Kristina Marie Olson
Italian Program Coordinator
Associate Chair
Associate Professor
Italian: Medieval and Renaissance studies, Dante, Boccaccio, Petrarch, gender studies, reception studies
I research the works of medieval Italian authors, namely the "tre corone" (the "three crowns") of Italian literature: Dante, Boccaccio, and Petrarch. I read their works through the lens of history, politics and gender. Several of my articles explore the reception of Dante in 20th and 21st century art and literature.
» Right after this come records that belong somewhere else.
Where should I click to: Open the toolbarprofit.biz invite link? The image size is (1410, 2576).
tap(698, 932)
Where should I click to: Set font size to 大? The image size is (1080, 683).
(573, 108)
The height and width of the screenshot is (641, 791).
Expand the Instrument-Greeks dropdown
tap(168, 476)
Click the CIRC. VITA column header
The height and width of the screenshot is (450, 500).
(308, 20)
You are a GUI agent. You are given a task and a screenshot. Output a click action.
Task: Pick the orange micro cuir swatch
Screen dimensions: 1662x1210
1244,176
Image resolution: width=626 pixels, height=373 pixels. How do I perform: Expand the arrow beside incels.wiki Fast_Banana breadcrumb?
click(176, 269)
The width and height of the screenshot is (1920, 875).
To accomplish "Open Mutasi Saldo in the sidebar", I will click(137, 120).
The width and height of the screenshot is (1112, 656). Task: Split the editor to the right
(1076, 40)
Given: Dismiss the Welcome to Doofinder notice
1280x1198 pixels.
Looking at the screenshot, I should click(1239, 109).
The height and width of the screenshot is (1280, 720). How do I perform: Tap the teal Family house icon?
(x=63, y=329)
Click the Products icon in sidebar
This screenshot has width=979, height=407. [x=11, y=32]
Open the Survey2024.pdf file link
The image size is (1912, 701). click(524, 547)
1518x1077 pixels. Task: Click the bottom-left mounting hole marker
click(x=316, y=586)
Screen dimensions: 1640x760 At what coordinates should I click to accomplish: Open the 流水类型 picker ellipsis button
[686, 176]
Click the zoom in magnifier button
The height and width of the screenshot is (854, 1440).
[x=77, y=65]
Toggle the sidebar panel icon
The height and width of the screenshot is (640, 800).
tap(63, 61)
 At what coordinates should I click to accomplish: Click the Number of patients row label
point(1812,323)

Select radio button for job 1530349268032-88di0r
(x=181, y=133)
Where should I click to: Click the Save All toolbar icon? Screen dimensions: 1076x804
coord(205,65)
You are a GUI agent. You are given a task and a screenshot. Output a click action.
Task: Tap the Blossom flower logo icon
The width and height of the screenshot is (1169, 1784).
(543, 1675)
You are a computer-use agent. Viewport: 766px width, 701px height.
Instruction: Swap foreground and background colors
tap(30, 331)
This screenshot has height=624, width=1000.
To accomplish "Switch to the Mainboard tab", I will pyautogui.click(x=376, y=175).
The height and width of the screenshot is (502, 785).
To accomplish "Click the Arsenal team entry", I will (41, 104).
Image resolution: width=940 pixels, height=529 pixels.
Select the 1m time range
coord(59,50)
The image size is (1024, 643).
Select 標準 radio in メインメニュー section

My current book project, The Material Afterlife: Dante's Sartorial Poetics, examines dress and ornamentation in Dante's works as an essential part of his poetic project. Recovering the rich textual and iconographic histories that belong to a sartorial lexicon, The Material Afterlife: Dante's Sartorial Poetics sheds new light on Dante's material vision of the afterlife.
Together with Christopher Kleinhenz (Professor Emeritus, University of Wisconsin-Madison), I edited a new edited volume,
Approaches to Teaching Dante's Divine Comedy, with the Modern Language Association's Approaches to Teaching World Literature series (2020).
Recently, I created an Italian language course with The Teaching Company (Great Courses), titled
"Learning Italian: Step by Step and Region by Region," which was released in December 2020. This course includes 24 video lectures and an accompanying workbook, which I co-authored with Alyssa Falcone.